Pregnancy is a high-risk condition. Some of the more common complications of pregnancy include preeclampsia, small for gestational age (SGA), gestational diabetes mellitus (GDM), and preterm birth. Preeclampsia involves hypertension, protein in the urine, and swelling. If a woman with preeclampsia has a seizure then it becomes eclampsia. SGA are babies that are smaller than they are supposed to be based on the length of the pregnancy. GDM is diabetes that appears during pregnancy and usually resolves after birth. Preterm birth is when the baby comes before his or her due date.
Many observational studies have looked at vitamin D levels during pregnancy and whether levels are associated with these complications. To date, many studies have found an increased risk of these complications with lower levels of vitamin D.

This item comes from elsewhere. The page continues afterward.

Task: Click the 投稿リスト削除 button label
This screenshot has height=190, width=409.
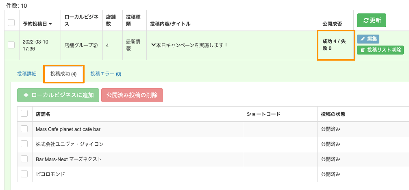Action: coord(384,50)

Recently, Dr Shu-Qin Wei and colleagues of the University of Montreal reviewed all the literature on the topic and performed a meta-analysis of these observational studies, to see what all the studies combined found.
The authors screened 2,406 papers to find 24 rigorous studies and combined the results into one meta-analysis. They found that pregnant women with 25(OH)D levels lower than 20 ng/ml had:
- an increased risk of preeclampsia (OR 2.09 of >2200 women in 8 studies),
- an increased risk of gestational diabetes mellitus (OR 1.38 of > 5,600 women in 12 studies)
- an increased risk of preterm birth ([OR 1.58 of > 1,200 women in 5 studies)
- an increased risk of small-for-gestational age (OR 1.52 of > 6,000 women in 6 studies)
The damage done to mother and baby via vitamin D deficiency is widespread and involves widely different mechanisms of action. There is evidence that vitamin D affects placental function, glucose control, infection and inflammatory response. The increased inflammatory of maternal vitamin D deficiency includes increased production of proinflammatory cytokines, such as tumor necrosis factor, interleukin-6, and interferon gamma. Maternal vitamin D deficiency has also been associated with insulin resistance and impaired insulin secretion.
If you are pregnant, or know someone who is pregnant, start taking at least 5,000 IU/day of vitamin D. The evidence for this recommendation does not just stem from just these observational studies but rather also from a few randomized controlled trials that have shown vitamin D supplementation at 4,000 to 5,000 IU/day during pregnancy is safe and healthy.